La surface minimale exigée pour s’installer (SMI) est de 45 ares et doit atteindre une surface de 90 ares dans les cinq ans suivant l’installation.
Pour démarrer son activité, le conchyliculteur doit faire sa place : il y a peu de possibilités de création nouvelle en raison d’une extension géographique limitée (les zone de pêche sont déjà exploitées) et il faut faire face à un tourisme qui prend de plus d’importance.
Le futur conchyliculteur doit donc souvent reprendre une exploitation existante ou s’associer, ce qui représente dans tous les cas un lourd investissement.
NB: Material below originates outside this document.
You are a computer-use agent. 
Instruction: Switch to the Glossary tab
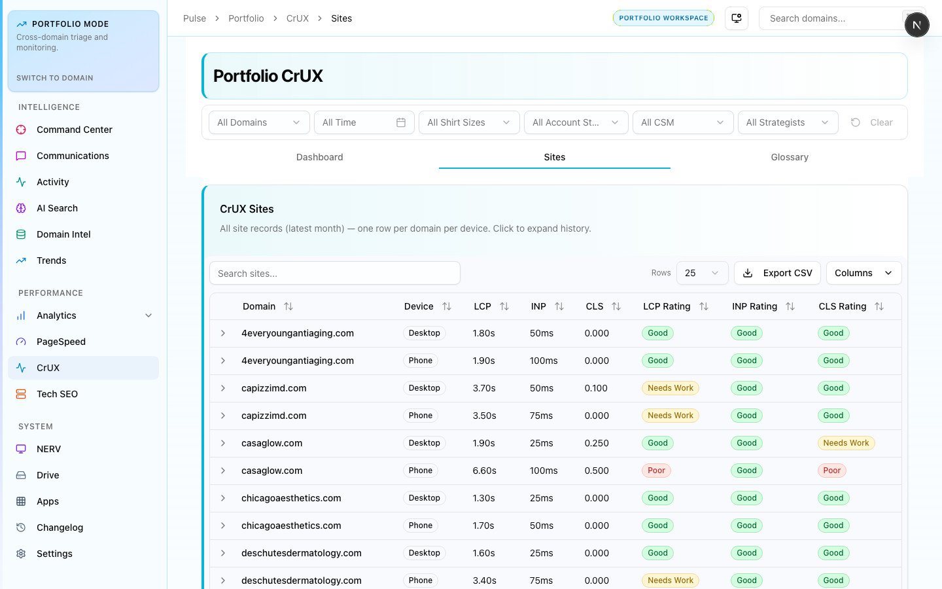(x=789, y=157)
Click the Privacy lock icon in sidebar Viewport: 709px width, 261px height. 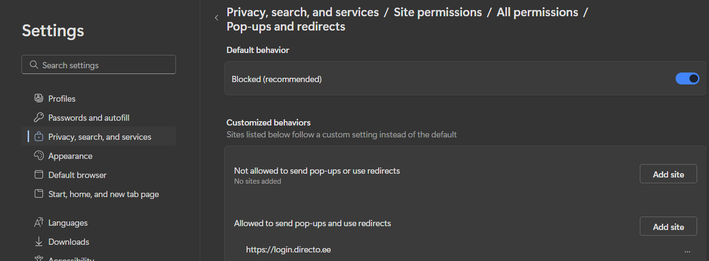tap(39, 137)

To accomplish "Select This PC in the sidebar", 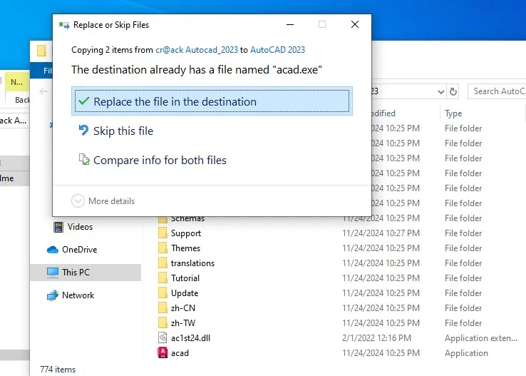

Données sur les entreprises conchylicoles et la situation actuelle (chiffres 2006) : départs en retraite, transmission, installation des jeunes conchyliculteurs. Cette analyse a été menée par le CNC. Parcourez-la en suivant ce lien : www.ifop.agriculture.gouv.fr
Avez-vous vérifié que votre projet est bien considéré juridiquement et fiscalement comme étant agricole ? Malgré les certitudes, il existe des exceptions ! Explication.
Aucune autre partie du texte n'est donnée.